• _What you will do_
Count the lines in the material below that contain the string "introduction", and reply with that number alone.

• _Dataset content_
-- start --

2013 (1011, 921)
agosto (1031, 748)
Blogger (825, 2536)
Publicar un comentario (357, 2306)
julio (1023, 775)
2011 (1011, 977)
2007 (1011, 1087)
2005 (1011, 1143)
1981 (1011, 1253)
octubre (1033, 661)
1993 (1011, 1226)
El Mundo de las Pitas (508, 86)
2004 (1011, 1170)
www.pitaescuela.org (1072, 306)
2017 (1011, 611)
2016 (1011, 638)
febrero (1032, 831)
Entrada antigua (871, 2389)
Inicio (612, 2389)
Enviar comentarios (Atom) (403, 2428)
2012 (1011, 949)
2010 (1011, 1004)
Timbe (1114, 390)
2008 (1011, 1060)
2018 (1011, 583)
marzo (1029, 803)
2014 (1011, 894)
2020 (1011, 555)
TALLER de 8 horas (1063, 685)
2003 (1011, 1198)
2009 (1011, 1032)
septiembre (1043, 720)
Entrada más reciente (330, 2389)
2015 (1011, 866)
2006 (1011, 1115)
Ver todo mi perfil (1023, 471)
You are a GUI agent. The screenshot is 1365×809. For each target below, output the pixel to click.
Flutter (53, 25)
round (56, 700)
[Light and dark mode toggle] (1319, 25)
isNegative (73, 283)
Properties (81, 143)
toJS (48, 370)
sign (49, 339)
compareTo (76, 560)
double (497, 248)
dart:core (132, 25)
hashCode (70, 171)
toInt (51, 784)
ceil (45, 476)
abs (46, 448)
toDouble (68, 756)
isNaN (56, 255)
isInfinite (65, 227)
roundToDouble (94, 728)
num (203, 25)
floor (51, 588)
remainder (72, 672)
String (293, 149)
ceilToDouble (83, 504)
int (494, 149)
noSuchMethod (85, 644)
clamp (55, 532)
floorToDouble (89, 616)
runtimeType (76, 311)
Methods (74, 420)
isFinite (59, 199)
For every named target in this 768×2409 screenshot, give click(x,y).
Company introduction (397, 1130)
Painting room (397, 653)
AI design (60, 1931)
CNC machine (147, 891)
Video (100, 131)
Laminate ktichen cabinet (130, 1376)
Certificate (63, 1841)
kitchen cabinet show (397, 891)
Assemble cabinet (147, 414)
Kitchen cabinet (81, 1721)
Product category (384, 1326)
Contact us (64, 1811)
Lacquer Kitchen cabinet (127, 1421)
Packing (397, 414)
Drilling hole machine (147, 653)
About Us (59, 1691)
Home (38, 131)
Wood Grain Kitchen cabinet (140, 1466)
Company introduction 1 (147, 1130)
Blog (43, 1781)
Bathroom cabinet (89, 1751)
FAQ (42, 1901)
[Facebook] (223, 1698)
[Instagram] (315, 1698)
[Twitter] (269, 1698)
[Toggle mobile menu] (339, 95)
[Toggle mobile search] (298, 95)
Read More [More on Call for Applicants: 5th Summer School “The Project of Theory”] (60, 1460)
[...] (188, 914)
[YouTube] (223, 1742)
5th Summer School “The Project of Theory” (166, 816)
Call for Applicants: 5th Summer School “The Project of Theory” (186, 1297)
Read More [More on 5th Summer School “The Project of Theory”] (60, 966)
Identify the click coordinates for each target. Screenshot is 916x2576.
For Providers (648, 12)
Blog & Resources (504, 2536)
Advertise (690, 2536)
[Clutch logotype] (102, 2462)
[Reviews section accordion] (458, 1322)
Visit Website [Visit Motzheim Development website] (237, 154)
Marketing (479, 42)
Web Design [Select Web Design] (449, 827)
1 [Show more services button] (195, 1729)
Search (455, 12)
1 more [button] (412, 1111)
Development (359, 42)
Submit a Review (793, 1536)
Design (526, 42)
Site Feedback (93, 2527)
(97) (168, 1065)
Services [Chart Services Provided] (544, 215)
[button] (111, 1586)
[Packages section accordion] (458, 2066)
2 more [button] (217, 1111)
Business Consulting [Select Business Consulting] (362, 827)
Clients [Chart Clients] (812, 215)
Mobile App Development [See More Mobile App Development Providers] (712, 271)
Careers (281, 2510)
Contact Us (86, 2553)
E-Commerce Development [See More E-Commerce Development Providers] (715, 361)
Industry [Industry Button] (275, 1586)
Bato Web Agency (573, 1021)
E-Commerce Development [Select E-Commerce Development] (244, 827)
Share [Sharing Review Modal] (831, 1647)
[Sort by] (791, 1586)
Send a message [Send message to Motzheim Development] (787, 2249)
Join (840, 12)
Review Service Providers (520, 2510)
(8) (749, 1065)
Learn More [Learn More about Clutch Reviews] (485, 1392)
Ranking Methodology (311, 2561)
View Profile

-- end --

• _Task result_
2